Ebay item 220454578764, a diatonic:
http://cgi.ebay.com/A-VINTAGE-LUDWIG-PIANO-ACCORDION-NO-RESERVE_W0QQitemZ220454578764QQcmdZViewItemQQptZUK_MusicalInstr_Keyboard_RL?hash=item33541dea4c&_trksid=p3286.c0.m14&_trkparms=65%3A10|66%3A4|39%3A1|293%3A1|294%3A200
I have had a couple of these and still have one in storage, not as attractive as the one for sale here.
Hi Paul,
I've had a few of them, and seen plenty more over the years, at antique markets, auctions etc. In Britain they're invariably in the C/C# "English chromatic" system, and the example that I now have formerly belonged to the old West Suffolk melodeon player Cyril Stannard, who played any system as long as it had a C row - well actually, that was
all he ever played on them...
The Gebr. Ludwig factory was at Zwota, beside Klingenthal (there's a museum there now - which I visited a few years ago) and they seem to have made this model in the '20s and '30s, decades when the piano accordion was becoming more & more fashionable and some button accordions (both diatonics and CBAs) were built to resemble it.
There's an illustration of a similar one (probably also a Ludwig, but of a more "Italian Model") in
How to play the Chromatic Accordeon by Pietro Piandosi (1932), in the
First Step series:
The Ludwig is very cheaply made and mainly of historical/organological interest.
Yes, I don't think they ever made any expensive models, and the reeds are always on long plates in them.
I have seen a pre-war Paolo Soprani diatonic with similar melody keyboard that was much nicer ...
Was that this G/C one?
Or maybe this one?
But the keys on these are more like the spade-shaped ones on the old-style, stepped-keyboard Italian organetti, with the bar-shaped inside-row ones stained black - like this "Special Accordion with white and black keys" from a 1920's catalogue:
... and a photo of a 1940's Baldoni version also.
I have a Baldoni, Bartoli & Co. catalogue, from around 1930, that illustrates two models:
The upper version is more ambiguous, but the lower one is described as "False Piano" and "made to resemble a piano accordion," having longer keys and three of the "black" notes in white, so (from a distance) it looks more like the real thing. But both are described as "full tone-simple" (rather than "semitone"), so probably in fourth-apart tuning.
Somewhat related (although with smaller, less piano-like keys) are the Polish style instruments including some sold by Hohner.

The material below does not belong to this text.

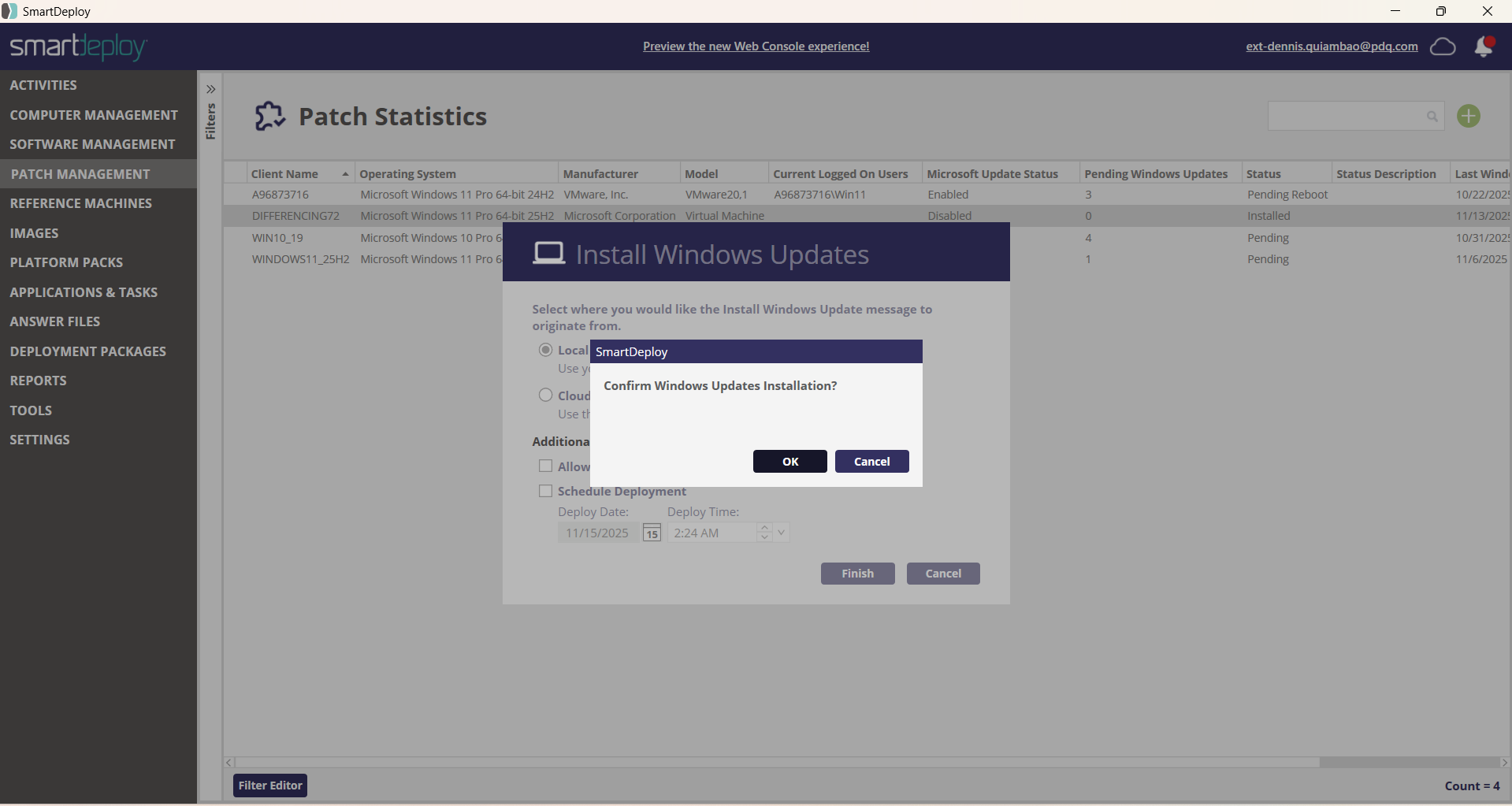Expand the Filters panel chevron

click(x=210, y=89)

The style is illustrated in a 1931 Hohner catalogue, described as the Polish or Russian model;
... though diatonic accordions with piano-style ebony keys on the inside row go right back to 1830's France;
... and this 1840s example, with a piano-like keyboard is believed to have been made in Vienna;
I guess button accordions have been haunted by the spectre of the piano keyboard from very early on in their history, going back even before there was such a thing as a piano accordion...

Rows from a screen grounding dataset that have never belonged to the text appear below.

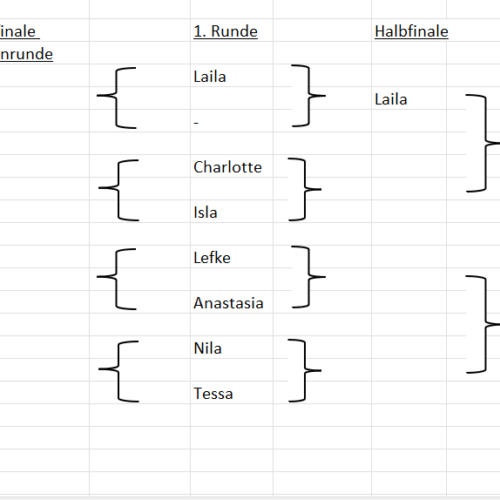This screenshot has height=500, width=500.
Task: Select the right brace shape next to Laila match
Action: [309, 96]
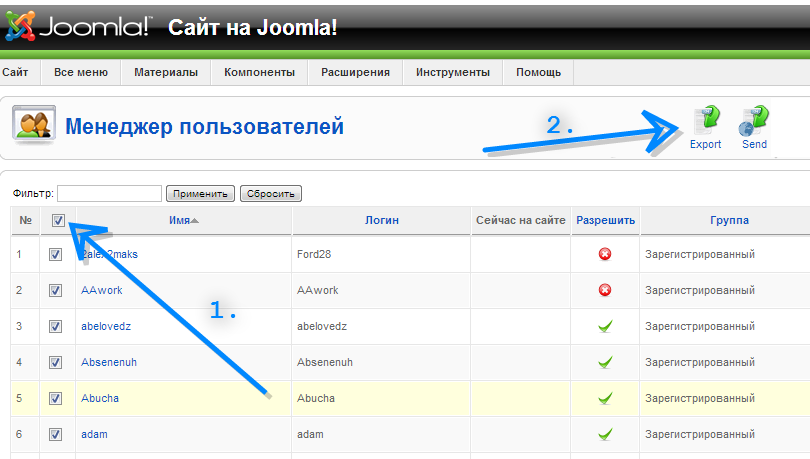
Task: Toggle the select-all checkbox in table header
Action: click(x=58, y=221)
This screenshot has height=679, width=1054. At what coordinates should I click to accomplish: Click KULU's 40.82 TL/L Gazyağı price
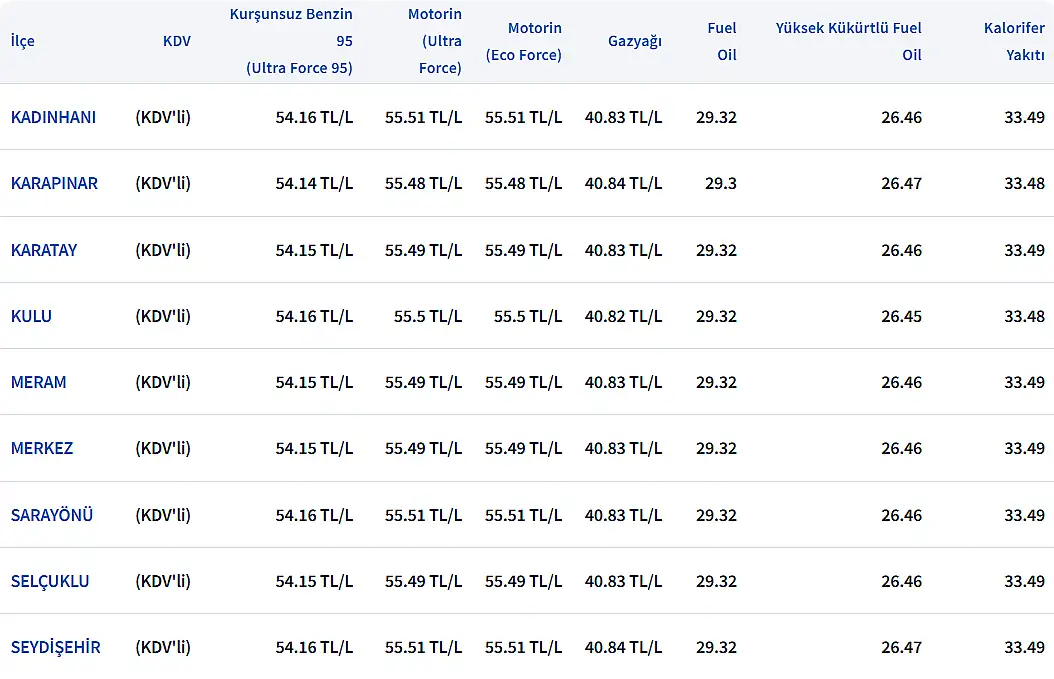point(623,316)
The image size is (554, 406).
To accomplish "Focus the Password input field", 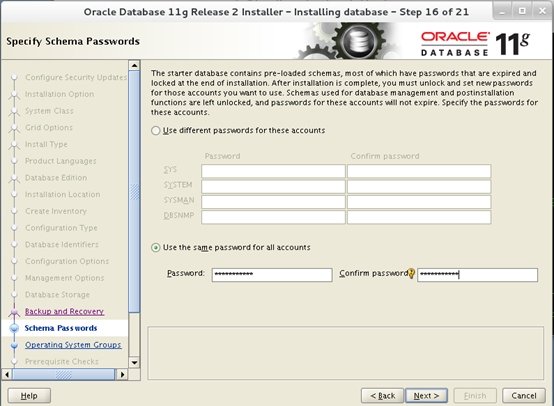I will [272, 275].
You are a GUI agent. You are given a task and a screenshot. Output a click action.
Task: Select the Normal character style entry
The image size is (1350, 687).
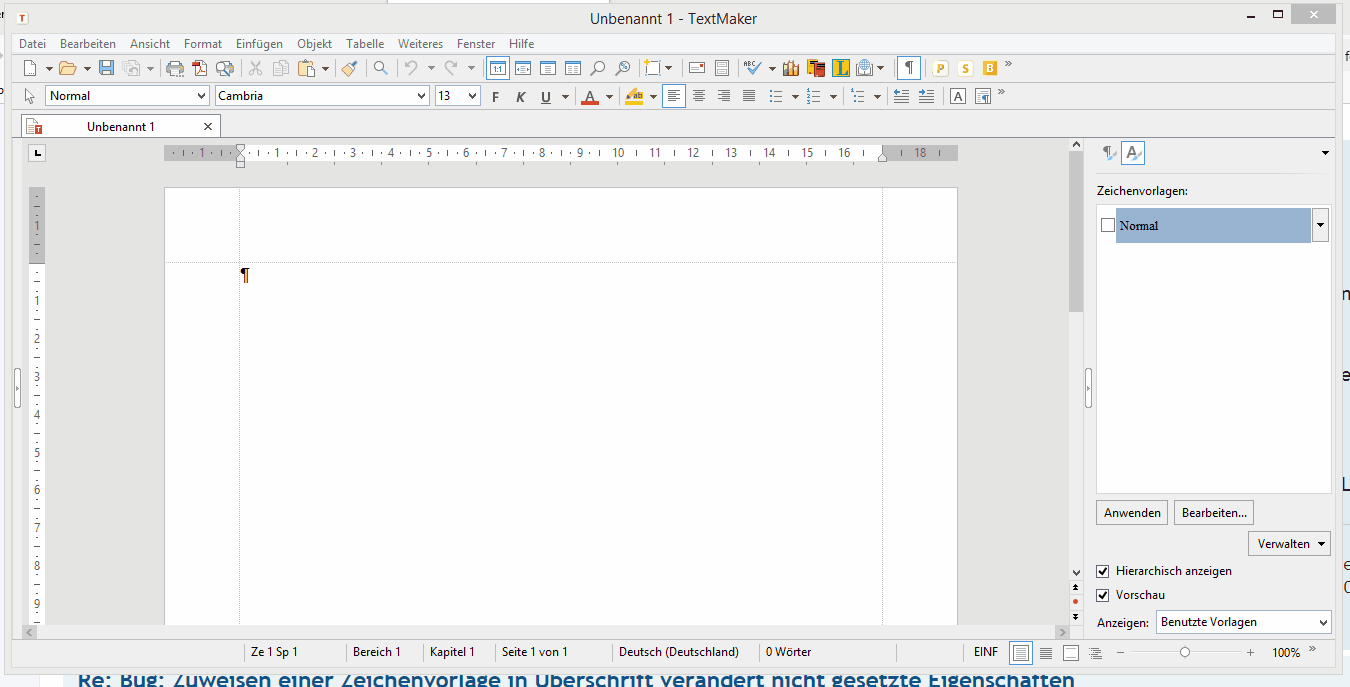point(1212,226)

Anyone know who made Joe Flanagan's pseudo-piano-keyboard accordion?
I don't know who made it, but I strongly suspect it was one of the Italian-American firms.

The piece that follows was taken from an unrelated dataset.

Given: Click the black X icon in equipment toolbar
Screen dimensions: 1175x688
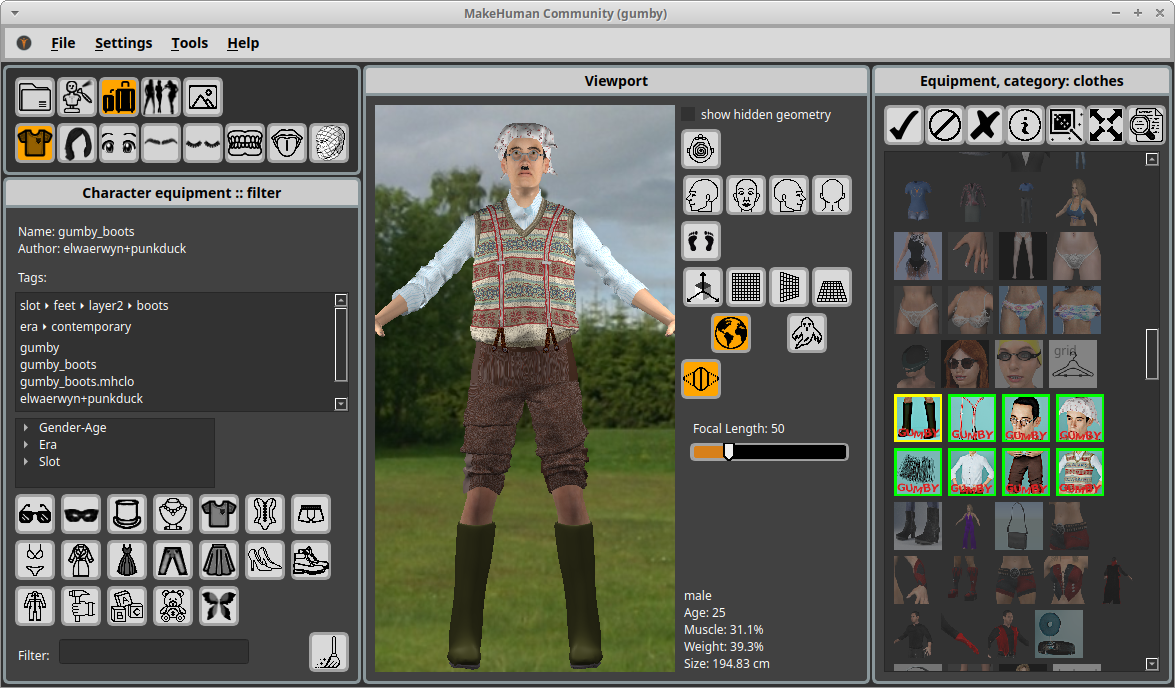Looking at the screenshot, I should pyautogui.click(x=985, y=125).
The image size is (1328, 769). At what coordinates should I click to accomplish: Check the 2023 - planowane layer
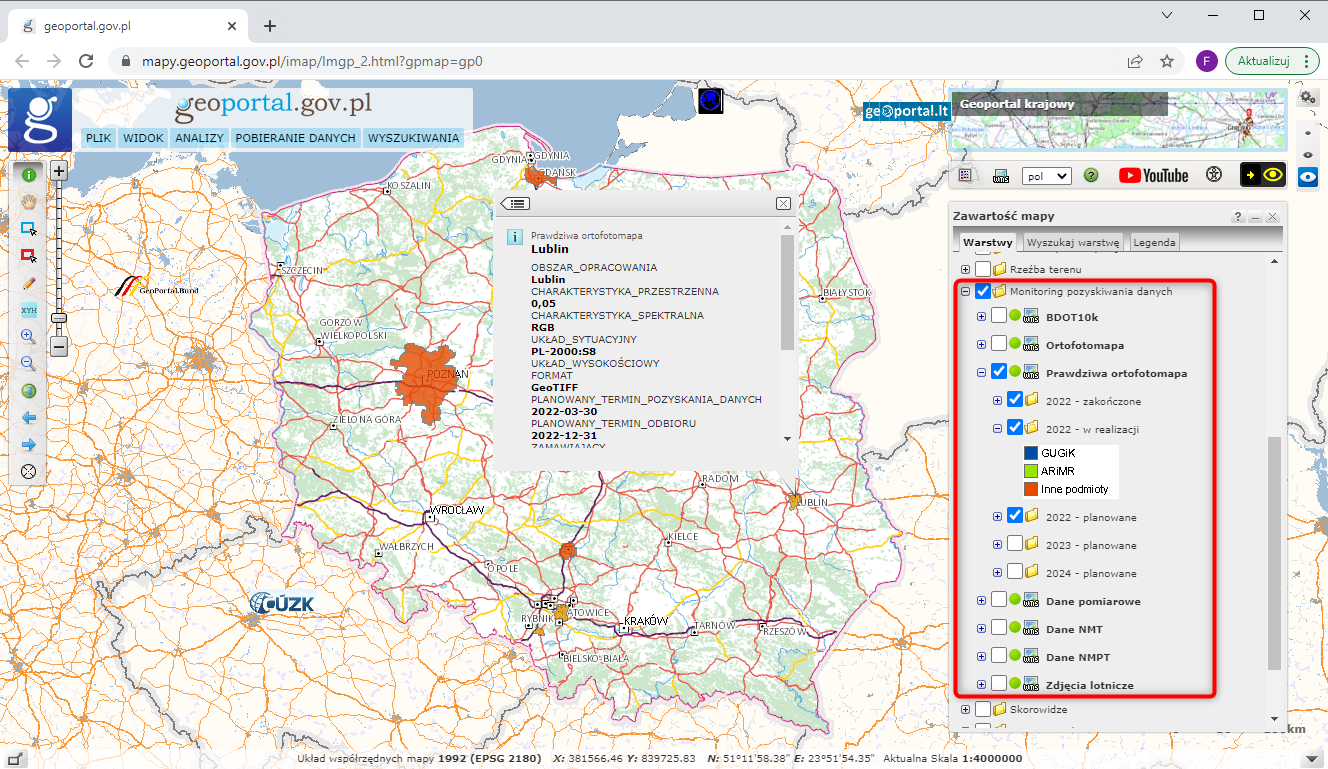(x=1017, y=544)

It would remind me somewhat of one I have by the Guerrini Company in San Francisco (the pioneers of piano accordion making in America, in 1909), stamped on the reedblocks "P. PETROMILLI & C. PIATANESI MAY 25 1921 2269" (don't you wish
all makers did that!
), only that one (though really a 2-row diatonic) has an amazing 3-row "piano" keyboard - the inner and outer rows acting on the same levers, so it'd play C/F/C (in high pitch), though if I restored it I'd be tempted to make it C#/D/C# (at A=440):
Whilst an instrument with a similar-looking treble keyboard, but Stradella bass, appears in an early 1900's catalogue from the Tyrolean maker Fidel Socin - only the alignment of the keys is different and it's a true 3-row. The description says that the white keys are for the naturals, and the black ones are for semitones, so I'd suspect it's in the continental G/C/B tuning (what the French would call a "système mixte").